*Instructions to follow*. Only the lines from the one containing "The width and" through the end of the listing belong in the answer, repeated exactly, with no pictures.

*The input*.
┌──

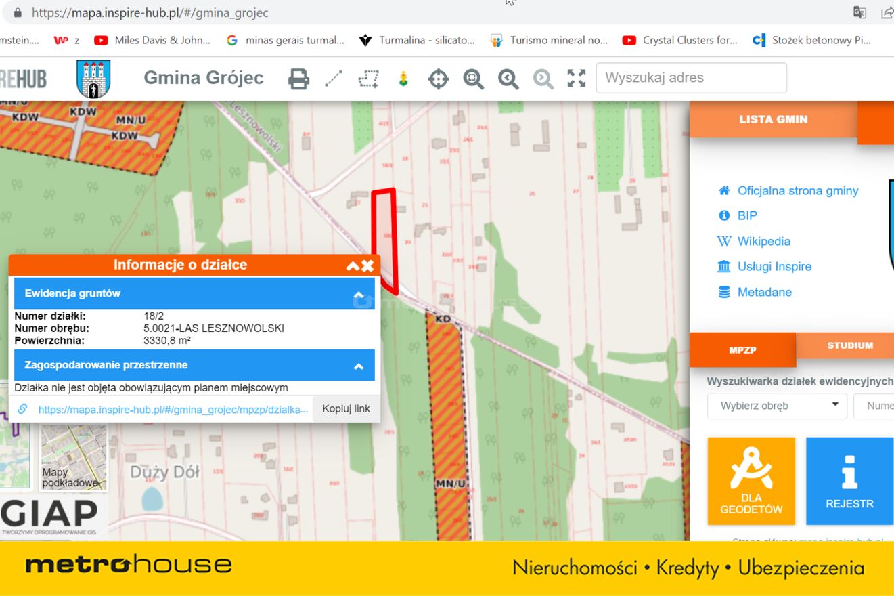Open the Wybierz obręb dropdown
Screen dimensions: 894x596
point(777,406)
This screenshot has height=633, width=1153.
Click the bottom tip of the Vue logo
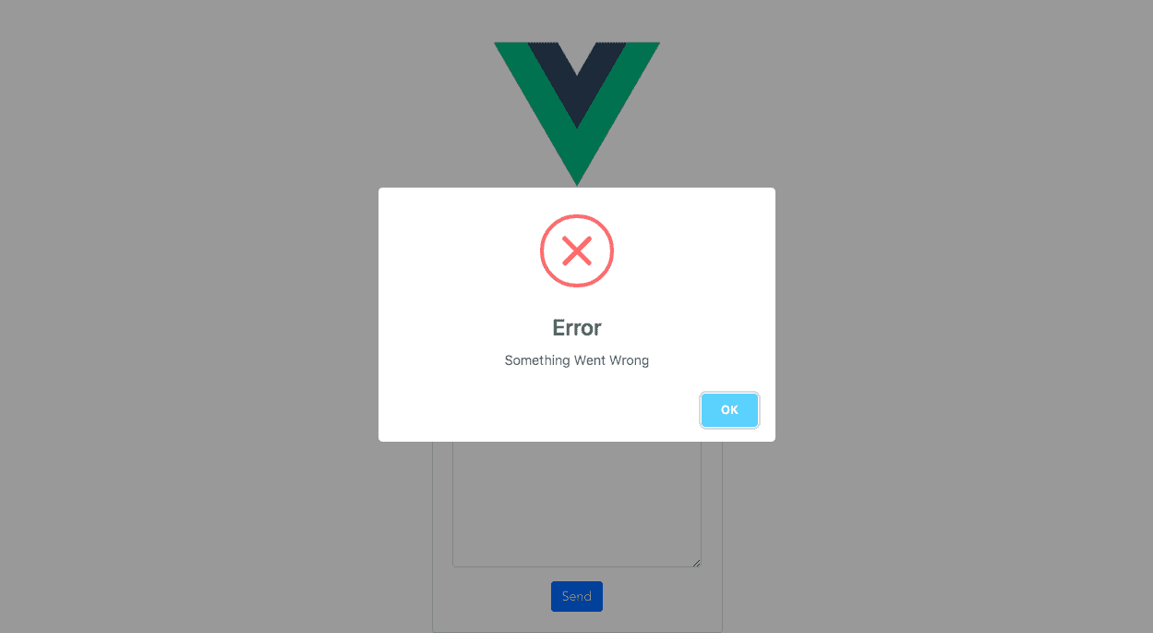point(577,181)
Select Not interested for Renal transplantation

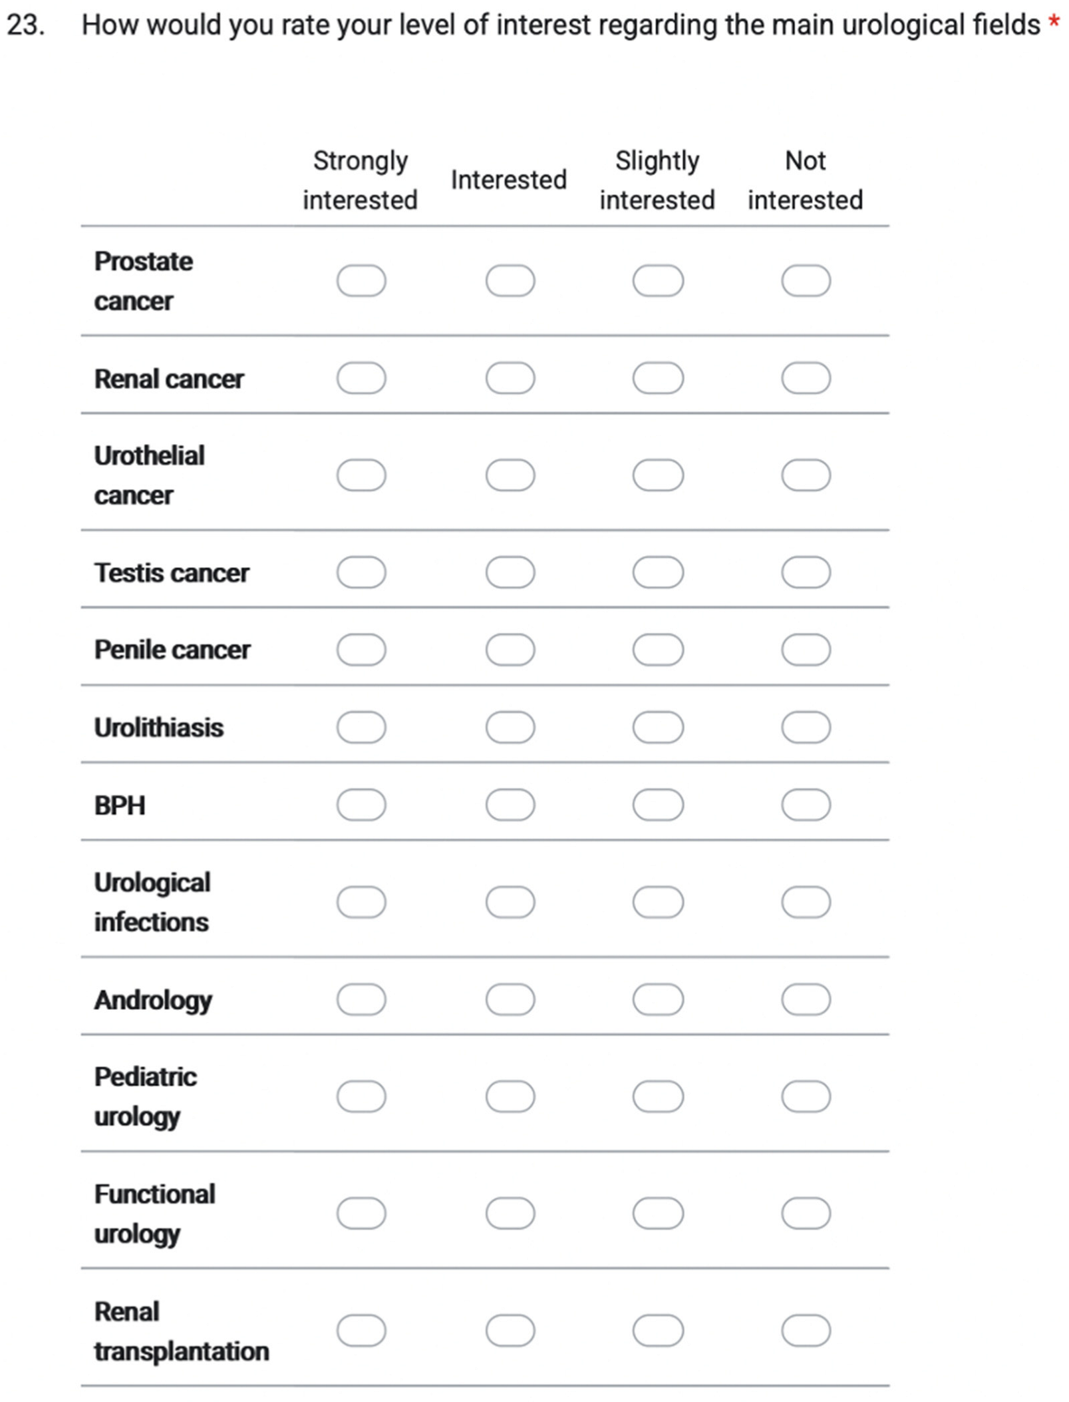click(x=806, y=1330)
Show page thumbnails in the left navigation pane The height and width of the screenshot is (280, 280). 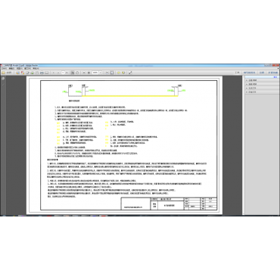[x=3, y=79]
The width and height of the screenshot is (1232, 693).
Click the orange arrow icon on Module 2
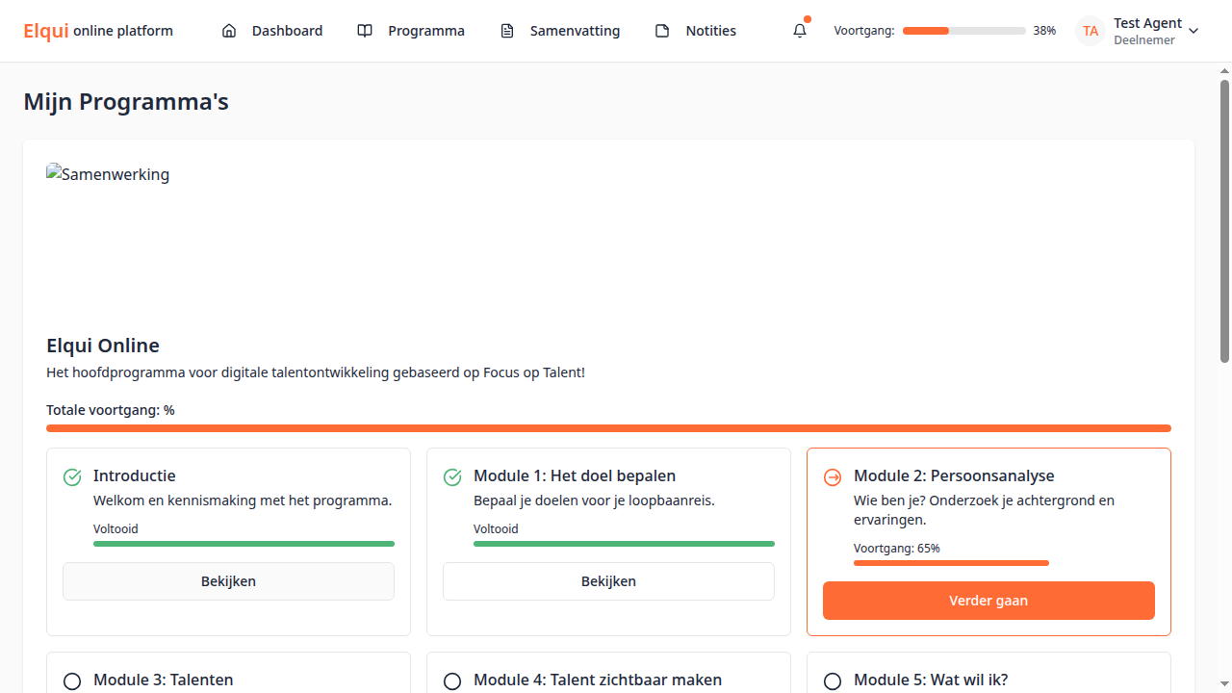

└──

*Solution to this task*.
The width and height of the screenshot is (1232, 693).
Click the orange arrow icon on Module 2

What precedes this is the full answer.